Wiceprzewodniczący Platfomy Obywatelskiej Tomasz Siemoniak przekonuje, że jego ugrupowanie nie jest bynajmniej lewicowe. Jak twierdzi, przyjęcie do Koalicji Obywatelskiej Katarzyny Lubnauer i Barbary Nowackiej jest jedyni taktycznym sojuszem na rzecz odsunięcia od władzy PiS. Siemoniak przyznaje jednak, że dla Platformy żadnym problemem nie jest na przykład in vitro. Jak podkreśla, w krajach zachodnich siły centrowe od dawna już akceptują te i inne rozwiązania. To element konsensusu i Platforma chce iść właśnie tą drogą.

,,Nie chcemy być nową lewicą i nikogo nie wypluliśmy'' - mówił Siemoniak ,,Onetowi'', broniąc się przed zarzutem o marginalizowanie prawicy w Platformie.

,,Sensem Koalicji Obywatelskiej i tego co się dzieje jest budowa szerokiego bloku, aby odsunąć PiS od władzy. To jest coś co budzi emocje obywateli i oczekiwania wielokrotnie słyszane w czasie spotkań po Polsce. Dla nas różnice, które trzeba przyznać są między nami a Katarzyną Lubnauer, czy teraz Barbarą Nowacką nie stanowią dziś problemu. Cel mamy ten sam. Te różnice wręcz wzmacniają projek'' - perorował.

Siemoniak powoływał się na przykład niemieckiej CDU czy brytyjskich torysów, by wskazywać na umocowanie ideologiczne Platformy.

Przypomnijmy, że główny nurt ,,centrowy'' w Europie oznacza: związki partnerskie, ,,małżeństwa'' homoseksualne, szeroko dostępne zabijanie dzieci nienarodzonych, marginalizację wiary, zgodę na masową imigrację.

Siemoniak do tych tematów się nie odniósł. Ale albo się w ,,nurcie'' płynie, albo się nie płynie. A tu deklaracja jest jednoznaczna.

Polityk wymieniał też jego zdaniem fundamentalne różnice między Platformą a PiS. Podkreślał, że nie jest nią bynajmniej ,,spór Tuska z Kaczyńskim''. ,,Uważam, że od 2005 roku Polskę organizuje właśnie ta różnica.

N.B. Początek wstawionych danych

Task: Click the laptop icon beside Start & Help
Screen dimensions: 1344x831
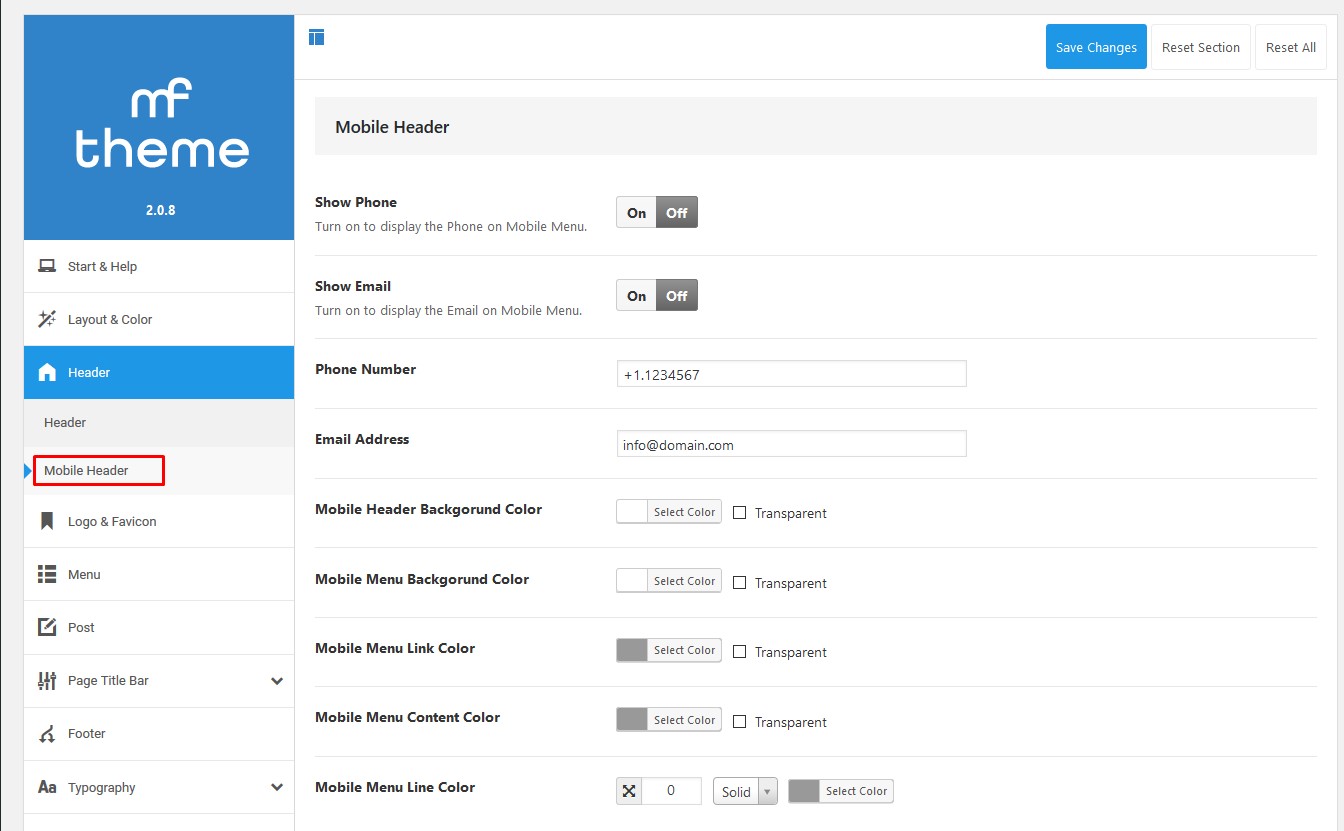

Nie chodzi tutaj o to, że Tusk z Kaczyńskim się poróżnili, tylko jest to fundamentalna różnica co do tego, w jaki sposób kształtować w Polsce politykę'' - mówił.

Konkretnie wymieniał trzy sprawy: Europę, samorządy, organizacje obywatelski.

,,To są trzy aspekty: różni nas przede wszystkim stosunek do Europy. Platforma i cały obóz opozycyjny jest proeuropejski i widzi miejsce Polski w integrującej się Unii. [...] Drugi element, który jest bardzo ważny, jeśli chodzi o wybory samorządowe to decentralizacja samorządów. My chcemy jak najwięcej władzy na dole, a PiS przeciwnie. I po trzecie: nasza wiara w obywatelskość i aktywność NGO-ów, a PiS robi kolejne narodowe i centralne instytucje, co kończy się jak z Polską Fundacją Narodową'' - twierdził Siemoniak.

Naszym zdaniem te różnice są jednak znacznie głębsze. Prawdziwa różnica leży w tym, czy chce się Polski suwerennej i podmiotowej, czy Polski na niemieckiej smyczy. Kto którą opcję reprezentuje, widzi każdy.